Drug testing for marijuana during employment will also now be problematic. Because of how long the drug can stay in one’s system, a positive test will often not guarantee workplace use or impairment. Employers will likely need to rely on personal observations to prove these unprotected scenarios.
Remember that employers may still discipline employees for using or possessing marijuana at work or working under the influence of cannabis if it negatively affects performance or safety. Employers with concerns about this occurring need to ensure supervisors are both aware of the legal restrictions and understand the visible symptoms that may demonstrate impairment.

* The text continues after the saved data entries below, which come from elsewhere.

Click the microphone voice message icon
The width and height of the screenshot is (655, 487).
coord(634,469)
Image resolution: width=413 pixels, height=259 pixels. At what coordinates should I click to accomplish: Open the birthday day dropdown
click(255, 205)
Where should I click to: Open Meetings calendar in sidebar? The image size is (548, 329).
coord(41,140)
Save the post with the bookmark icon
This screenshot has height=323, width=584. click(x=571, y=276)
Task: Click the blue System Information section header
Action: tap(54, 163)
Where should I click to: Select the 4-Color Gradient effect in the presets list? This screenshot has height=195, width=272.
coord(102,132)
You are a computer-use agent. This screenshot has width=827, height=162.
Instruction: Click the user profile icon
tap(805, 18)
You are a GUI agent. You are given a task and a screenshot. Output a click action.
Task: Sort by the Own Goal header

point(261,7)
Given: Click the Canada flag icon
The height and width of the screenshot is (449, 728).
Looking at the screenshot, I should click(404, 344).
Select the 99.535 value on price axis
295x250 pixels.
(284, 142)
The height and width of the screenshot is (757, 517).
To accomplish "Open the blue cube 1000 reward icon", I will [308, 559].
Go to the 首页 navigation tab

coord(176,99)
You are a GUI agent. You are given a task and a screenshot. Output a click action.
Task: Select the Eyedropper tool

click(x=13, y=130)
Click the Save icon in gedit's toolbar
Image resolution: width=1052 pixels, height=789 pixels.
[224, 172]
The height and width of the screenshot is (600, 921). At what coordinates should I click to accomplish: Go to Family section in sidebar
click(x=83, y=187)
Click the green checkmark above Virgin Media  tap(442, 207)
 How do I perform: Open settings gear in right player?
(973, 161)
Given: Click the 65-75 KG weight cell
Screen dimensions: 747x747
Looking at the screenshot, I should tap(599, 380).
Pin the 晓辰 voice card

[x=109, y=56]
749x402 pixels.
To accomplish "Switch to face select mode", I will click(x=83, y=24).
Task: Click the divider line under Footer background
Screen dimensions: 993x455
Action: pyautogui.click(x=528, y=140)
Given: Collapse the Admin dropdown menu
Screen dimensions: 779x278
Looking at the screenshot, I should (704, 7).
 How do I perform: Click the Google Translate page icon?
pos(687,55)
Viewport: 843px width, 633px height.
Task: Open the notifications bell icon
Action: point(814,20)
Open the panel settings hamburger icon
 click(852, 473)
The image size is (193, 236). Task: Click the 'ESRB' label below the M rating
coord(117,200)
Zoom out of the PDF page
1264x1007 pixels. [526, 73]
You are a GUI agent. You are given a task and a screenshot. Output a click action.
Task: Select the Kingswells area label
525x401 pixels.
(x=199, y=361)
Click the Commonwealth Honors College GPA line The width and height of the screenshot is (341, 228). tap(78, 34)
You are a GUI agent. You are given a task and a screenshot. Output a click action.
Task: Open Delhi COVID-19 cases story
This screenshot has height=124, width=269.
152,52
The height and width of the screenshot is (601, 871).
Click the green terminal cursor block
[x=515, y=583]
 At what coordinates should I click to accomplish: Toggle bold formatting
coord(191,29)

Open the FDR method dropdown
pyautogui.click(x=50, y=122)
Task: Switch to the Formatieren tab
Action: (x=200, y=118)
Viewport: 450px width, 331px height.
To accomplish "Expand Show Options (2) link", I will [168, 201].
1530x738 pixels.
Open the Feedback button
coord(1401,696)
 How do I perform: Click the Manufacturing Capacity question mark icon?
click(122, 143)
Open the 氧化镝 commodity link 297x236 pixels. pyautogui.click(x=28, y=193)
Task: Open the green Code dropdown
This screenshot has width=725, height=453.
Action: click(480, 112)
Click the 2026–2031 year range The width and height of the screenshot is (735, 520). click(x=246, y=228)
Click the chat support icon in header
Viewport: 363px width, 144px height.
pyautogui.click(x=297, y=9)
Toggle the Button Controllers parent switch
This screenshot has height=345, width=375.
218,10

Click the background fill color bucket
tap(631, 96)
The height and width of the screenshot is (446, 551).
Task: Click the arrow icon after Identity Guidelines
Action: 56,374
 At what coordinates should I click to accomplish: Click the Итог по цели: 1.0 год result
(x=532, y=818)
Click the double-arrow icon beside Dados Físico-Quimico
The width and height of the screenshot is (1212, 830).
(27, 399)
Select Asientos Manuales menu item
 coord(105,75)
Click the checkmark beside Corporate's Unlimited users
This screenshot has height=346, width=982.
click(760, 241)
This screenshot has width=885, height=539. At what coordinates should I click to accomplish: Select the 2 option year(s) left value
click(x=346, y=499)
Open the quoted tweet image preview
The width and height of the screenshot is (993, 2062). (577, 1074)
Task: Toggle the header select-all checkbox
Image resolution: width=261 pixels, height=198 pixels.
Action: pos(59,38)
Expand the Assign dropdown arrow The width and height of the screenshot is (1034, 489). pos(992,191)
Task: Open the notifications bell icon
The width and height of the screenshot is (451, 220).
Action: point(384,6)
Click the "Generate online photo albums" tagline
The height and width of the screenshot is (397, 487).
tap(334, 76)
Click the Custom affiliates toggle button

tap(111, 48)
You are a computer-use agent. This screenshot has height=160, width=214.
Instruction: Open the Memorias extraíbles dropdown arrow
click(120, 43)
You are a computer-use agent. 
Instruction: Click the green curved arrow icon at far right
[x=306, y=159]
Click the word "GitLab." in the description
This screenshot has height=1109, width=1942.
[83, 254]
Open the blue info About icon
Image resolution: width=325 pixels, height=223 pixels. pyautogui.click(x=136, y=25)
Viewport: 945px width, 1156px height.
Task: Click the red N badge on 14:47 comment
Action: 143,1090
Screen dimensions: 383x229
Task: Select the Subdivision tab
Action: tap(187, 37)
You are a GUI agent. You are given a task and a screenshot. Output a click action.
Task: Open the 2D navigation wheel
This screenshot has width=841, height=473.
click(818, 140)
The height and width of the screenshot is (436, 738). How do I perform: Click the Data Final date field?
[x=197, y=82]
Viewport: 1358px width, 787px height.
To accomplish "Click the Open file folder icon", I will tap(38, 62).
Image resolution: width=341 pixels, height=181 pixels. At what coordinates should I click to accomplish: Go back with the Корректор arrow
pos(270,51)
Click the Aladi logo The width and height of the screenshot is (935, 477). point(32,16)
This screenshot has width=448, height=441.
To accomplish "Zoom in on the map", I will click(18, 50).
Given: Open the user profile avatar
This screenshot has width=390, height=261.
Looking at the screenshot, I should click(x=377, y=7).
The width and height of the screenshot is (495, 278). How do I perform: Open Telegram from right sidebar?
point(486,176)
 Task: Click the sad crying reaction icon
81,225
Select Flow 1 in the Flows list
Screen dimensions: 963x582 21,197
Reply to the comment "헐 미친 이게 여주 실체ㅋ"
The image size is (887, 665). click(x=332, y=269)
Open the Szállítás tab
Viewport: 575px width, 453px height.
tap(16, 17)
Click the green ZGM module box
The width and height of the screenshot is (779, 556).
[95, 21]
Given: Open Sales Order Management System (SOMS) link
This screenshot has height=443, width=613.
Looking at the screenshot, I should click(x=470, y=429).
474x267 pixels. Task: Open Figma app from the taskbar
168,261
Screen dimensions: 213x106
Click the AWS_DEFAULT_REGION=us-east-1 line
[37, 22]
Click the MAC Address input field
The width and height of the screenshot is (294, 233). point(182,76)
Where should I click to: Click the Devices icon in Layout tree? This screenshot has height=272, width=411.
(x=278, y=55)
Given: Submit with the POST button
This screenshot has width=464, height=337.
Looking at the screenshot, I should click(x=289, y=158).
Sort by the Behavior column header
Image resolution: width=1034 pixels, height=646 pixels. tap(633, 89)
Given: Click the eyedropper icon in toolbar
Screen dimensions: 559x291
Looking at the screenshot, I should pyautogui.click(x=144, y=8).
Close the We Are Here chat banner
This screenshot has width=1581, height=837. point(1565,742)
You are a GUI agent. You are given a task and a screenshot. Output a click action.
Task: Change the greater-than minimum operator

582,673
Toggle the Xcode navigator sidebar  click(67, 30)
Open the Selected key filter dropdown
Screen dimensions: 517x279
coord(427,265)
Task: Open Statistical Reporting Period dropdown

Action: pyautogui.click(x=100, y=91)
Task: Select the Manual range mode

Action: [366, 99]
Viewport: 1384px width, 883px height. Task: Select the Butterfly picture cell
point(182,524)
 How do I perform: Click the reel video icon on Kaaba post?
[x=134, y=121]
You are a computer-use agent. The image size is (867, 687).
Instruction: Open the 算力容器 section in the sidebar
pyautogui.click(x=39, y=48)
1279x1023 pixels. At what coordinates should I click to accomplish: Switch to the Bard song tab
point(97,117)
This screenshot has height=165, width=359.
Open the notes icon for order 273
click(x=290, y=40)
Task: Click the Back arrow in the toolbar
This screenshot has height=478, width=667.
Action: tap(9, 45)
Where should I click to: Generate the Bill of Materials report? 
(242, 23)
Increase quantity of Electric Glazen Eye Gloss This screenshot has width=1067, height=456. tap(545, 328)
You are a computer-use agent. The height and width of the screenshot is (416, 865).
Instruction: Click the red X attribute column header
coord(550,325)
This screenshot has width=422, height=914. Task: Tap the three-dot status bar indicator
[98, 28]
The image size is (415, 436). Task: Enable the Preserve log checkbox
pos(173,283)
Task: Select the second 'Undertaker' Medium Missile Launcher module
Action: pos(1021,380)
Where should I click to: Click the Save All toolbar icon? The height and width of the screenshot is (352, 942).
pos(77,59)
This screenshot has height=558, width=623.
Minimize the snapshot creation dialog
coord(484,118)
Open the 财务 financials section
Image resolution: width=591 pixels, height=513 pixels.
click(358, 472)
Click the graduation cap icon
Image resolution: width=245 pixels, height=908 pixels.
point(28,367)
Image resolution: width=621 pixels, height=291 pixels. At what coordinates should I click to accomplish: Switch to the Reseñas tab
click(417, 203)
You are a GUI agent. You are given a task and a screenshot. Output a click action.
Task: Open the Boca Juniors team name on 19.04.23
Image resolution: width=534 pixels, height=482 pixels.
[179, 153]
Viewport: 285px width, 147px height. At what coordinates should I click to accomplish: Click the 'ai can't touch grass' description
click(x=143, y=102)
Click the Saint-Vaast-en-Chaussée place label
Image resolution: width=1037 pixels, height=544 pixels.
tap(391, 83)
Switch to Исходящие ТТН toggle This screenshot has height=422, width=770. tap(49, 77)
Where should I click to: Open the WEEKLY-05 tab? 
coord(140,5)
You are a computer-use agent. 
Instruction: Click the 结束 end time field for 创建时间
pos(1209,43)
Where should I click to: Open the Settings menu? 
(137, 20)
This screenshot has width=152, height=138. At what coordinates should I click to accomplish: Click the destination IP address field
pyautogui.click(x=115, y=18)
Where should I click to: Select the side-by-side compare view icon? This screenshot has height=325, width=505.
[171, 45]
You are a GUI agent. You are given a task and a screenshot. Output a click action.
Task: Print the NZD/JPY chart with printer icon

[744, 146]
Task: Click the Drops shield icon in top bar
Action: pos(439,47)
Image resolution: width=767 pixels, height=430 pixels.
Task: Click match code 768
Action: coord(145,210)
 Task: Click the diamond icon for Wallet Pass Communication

Discussion of marijuana use by employees will likely become more prevalent in the workplace with the new legal protections. Employers may choose to restrict this subject in some cases. But, either way, knowledge of employees’ use generally cannot be used against them. Supervisors should avoid inquiring into this subject so that employees otherwise disciplined will not point to this factor as an alleged basis of discrimination.
We are at the very beginning of understanding what legal recreational use of marijuana will mean for New York workplaces. Additional regulations may be on the way. And we’ll gain a better understanding of how various constituents will handle the employee marijuana use protections over time.